(Jobs)
**A)** In the empty FASTA issue thread, roughly how large is a gzipped empty file?
**B)** For each statement, say yes or no according to the empty FASTA issue thread, and quote the words of the thread that decide it. (i) The user called SVs with the primary FASTA file from hifiasm. (ii) The error message concerned building an index for the haplotype 1 contigs. (iii) The empty FASTA file provided with PAV is 0 bytes.
**C)** Extend the empty FASTA issue thread, picking up after its last sentence.

(Source document)
※

EichlerLab / pav

Phased assembly variant caller
97 stars 8 forks source link

Empty FASTA issue #24

Closed YahGao closed 1 year ago

YahGao commented 1 year ago

Hi,

I'm using the primary fasta file (hifiasm.bp.p_ctg.fa) got from hifiasm to call SV. According to the instructions, I provided an empty fasta file. So the assemblies.tsv is below NAME HAP1 HAP2 sample_4450 /mypath/hifiasm.bp.p_ctg.fa.gz /mypath/empty.fa.gz

My config json is: {"reference":"/mypath/ref.fa.gz","assembly_table":"/mypath/assemblies.tsv"}

But the program failed. And the error is like "[faidx] Could not build fai index temp/sample/align/contigs_h2.fa.gz.fai". Do you have any suggestions for this issue?

Thanks

paudano commented 1 year ago

If it's a gzipped empty file, then it's not non-zero in size (it's about 29 bytes). I provide an empty FASTA file with 0 bytes. If it has a new-line or space in it, it's not zero bytes and PAV will try to read it as a FASTA file.

※

(Data provided)
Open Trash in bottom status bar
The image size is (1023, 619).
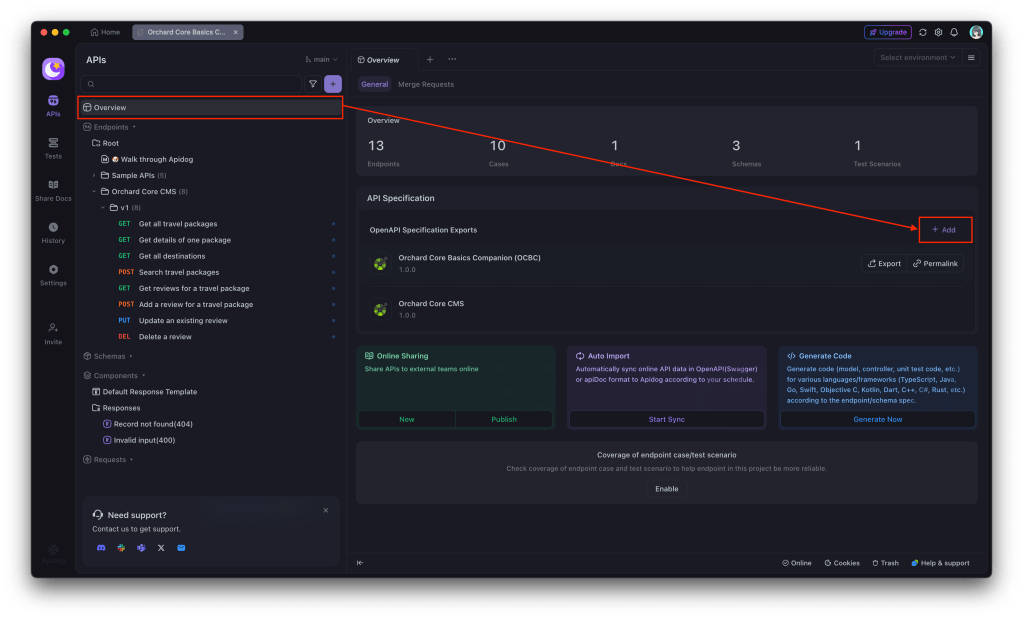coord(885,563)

※

(Outputs by task)
**A)** About 29 bytes.

**B)**
(i) Yes: "I'm using the primary fasta file (hifiasm.bp.p_ctg.fa) got from hifiasm to call SV."
(ii) No: "[faidx] Could not build fai index temp/sample/align/contigs_h2.fa.gz.fai"
(iii) Yes: "I provide an empty FASTA file with 0 bytes."

**C)**
If your file is zero bytes (see with ls -l), then try naming it just empty.fa.

Let me know if none of this solves the problem.

YahGao commented 1 year ago

Yeah, it worked well. But after running for a while, other errors appear as follows. I'm not sure if this is a problem with the input file.

/project/bin/pav/rules/call.snakefile:592: DtypeWarning: Columns (0) have mixed types. Specify dtype option on import or set low_memory=False.
  df_insdel.to_csv(output.bed_insdel, sep='\t', index=False, compression='gzip')
/project/uvm_mckay/bin/pav/rules/call.snakefile:592: DtypeWarning: Columns (0) have mixed types. Specify dtype option on import or set low_memory=False.
  df_insdel.to_csv(output.bed_insdel, sep='\t', index=False, compression='gzip')
/project/uvm_mckay/bin/pav/rules/call.snakefile:592: DtypeWarning: Columns (0) have mixed types. Specify dtype option on import or set low_memory=False.
  df_insdel.to_csv(output.bed_insdel, sep='\t', index=False, compression='gzip')
/project/uvm_mckay/bin/pav/rules/call.snakefile:592: DtypeWarning: Columns (0) have mixed types. Specify dtype option on import or set low_memory=False.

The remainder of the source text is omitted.